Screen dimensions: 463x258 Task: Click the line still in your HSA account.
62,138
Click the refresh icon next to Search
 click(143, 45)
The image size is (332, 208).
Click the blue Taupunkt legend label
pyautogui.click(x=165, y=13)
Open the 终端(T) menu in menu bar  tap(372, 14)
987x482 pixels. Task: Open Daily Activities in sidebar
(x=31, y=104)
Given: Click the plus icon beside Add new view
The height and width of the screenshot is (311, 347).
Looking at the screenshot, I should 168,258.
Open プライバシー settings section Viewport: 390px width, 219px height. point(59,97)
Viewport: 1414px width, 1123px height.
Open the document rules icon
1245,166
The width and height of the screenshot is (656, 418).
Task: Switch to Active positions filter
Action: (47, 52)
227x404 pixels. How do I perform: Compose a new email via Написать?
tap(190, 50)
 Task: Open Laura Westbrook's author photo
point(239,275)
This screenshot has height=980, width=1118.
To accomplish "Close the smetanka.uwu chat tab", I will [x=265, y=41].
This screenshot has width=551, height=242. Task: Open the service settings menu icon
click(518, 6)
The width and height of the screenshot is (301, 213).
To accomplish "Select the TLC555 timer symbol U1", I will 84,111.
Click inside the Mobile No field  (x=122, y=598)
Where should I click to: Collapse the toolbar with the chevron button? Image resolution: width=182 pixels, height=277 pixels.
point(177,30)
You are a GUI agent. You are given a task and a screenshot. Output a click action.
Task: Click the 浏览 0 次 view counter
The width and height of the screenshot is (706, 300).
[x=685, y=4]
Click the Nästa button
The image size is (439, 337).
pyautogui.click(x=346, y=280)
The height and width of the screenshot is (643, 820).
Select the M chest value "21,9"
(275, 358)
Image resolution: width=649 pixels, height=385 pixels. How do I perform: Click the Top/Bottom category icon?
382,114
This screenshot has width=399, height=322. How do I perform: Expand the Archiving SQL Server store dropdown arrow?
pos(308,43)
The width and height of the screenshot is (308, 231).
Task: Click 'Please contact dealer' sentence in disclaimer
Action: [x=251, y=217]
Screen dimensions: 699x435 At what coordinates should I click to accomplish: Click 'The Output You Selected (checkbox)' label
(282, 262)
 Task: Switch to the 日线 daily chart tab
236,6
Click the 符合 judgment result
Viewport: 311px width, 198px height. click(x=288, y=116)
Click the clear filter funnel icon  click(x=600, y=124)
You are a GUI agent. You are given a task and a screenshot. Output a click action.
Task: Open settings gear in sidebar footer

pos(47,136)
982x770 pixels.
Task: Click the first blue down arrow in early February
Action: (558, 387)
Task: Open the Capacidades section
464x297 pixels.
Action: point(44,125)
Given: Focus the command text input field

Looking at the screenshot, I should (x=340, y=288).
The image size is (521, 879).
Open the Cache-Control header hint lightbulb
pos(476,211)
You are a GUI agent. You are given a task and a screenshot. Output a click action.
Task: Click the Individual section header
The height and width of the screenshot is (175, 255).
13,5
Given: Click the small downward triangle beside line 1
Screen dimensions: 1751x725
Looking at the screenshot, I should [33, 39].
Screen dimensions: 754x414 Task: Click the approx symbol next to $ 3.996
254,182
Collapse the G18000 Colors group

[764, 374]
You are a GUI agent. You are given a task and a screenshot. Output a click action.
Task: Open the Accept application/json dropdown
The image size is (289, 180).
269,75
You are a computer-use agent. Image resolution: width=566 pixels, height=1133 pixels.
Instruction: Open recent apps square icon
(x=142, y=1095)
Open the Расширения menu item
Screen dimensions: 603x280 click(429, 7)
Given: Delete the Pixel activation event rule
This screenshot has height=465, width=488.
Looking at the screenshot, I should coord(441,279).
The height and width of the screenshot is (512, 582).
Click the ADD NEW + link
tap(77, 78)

=====

Problem requirements: For this exercise, write all the records out again exactly.

Output:
Screen dimensions: 463x258 Task: Click the line still in your HSA account.
62,138
Click the refresh icon next to Search
 click(143, 45)
The image size is (332, 208).
Click the blue Taupunkt legend label
pyautogui.click(x=165, y=13)
Open the 终端(T) menu in menu bar  tap(372, 14)
987x482 pixels. Task: Open Daily Activities in sidebar
(x=31, y=104)
Given: Click the plus icon beside Add new view
The height and width of the screenshot is (311, 347).
Looking at the screenshot, I should 168,258.
Open プライバシー settings section Viewport: 390px width, 219px height. point(59,97)
Viewport: 1414px width, 1123px height.
Open the document rules icon
1245,166
The width and height of the screenshot is (656, 418).
Task: Switch to Active positions filter
Action: (47, 52)
227x404 pixels. How do I perform: Compose a new email via Написать?
tap(190, 50)
 Task: Open Laura Westbrook's author photo
point(239,275)
This screenshot has height=980, width=1118.
To accomplish "Close the smetanka.uwu chat tab", I will [x=265, y=41].
This screenshot has width=551, height=242. Task: Open the service settings menu icon
click(518, 6)
The width and height of the screenshot is (301, 213).
To accomplish "Select the TLC555 timer symbol U1", I will 84,111.
Click inside the Mobile No field  (x=122, y=598)
Where should I click to: Collapse the toolbar with the chevron button? Image resolution: width=182 pixels, height=277 pixels.
point(177,30)
You are a GUI agent. You are given a task and a screenshot. Output a click action.
Task: Click the 浏览 0 次 view counter
The width and height of the screenshot is (706, 300).
[x=685, y=4]
Click the Nästa button
The image size is (439, 337).
pyautogui.click(x=346, y=280)
The height and width of the screenshot is (643, 820).
Select the M chest value "21,9"
(275, 358)
Image resolution: width=649 pixels, height=385 pixels. How do I perform: Click the Top/Bottom category icon?
382,114
This screenshot has width=399, height=322. How do I perform: Expand the Archiving SQL Server store dropdown arrow?
pos(308,43)
The width and height of the screenshot is (308, 231).
Task: Click 'Please contact dealer' sentence in disclaimer
Action: [x=251, y=217]
Screen dimensions: 699x435 At what coordinates should I click to accomplish: Click 'The Output You Selected (checkbox)' label
(282, 262)
 Task: Switch to the 日线 daily chart tab
236,6
Click the 符合 judgment result
Viewport: 311px width, 198px height. click(x=288, y=116)
Click the clear filter funnel icon  click(x=600, y=124)
You are a GUI agent. You are given a task and a screenshot. Output a click action.
Task: Open settings gear in sidebar footer

pos(47,136)
982x770 pixels.
Task: Click the first blue down arrow in early February
Action: (558, 387)
Task: Open the Capacidades section
464x297 pixels.
Action: point(44,125)
Given: Focus the command text input field

Looking at the screenshot, I should (x=340, y=288).
The image size is (521, 879).
Open the Cache-Control header hint lightbulb
pos(476,211)
You are a GUI agent. You are given a task and a screenshot. Output a click action.
Task: Click the Individual section header
The height and width of the screenshot is (175, 255).
13,5
Given: Click the small downward triangle beside line 1
Screen dimensions: 1751x725
Looking at the screenshot, I should [33, 39].
Screen dimensions: 754x414 Task: Click the approx symbol next to $ 3.996
254,182
Collapse the G18000 Colors group

[764, 374]
You are a GUI agent. You are given a task and a screenshot. Output a click action.
Task: Open the Accept application/json dropdown
The image size is (289, 180).
269,75
You are a computer-use agent. Image resolution: width=566 pixels, height=1133 pixels.
Instruction: Open recent apps square icon
(x=142, y=1095)
Open the Расширения menu item
Screen dimensions: 603x280 click(429, 7)
Given: Delete the Pixel activation event rule
This screenshot has height=465, width=488.
Looking at the screenshot, I should coord(441,279).
The height and width of the screenshot is (512, 582).
Click the ADD NEW + link
tap(77, 78)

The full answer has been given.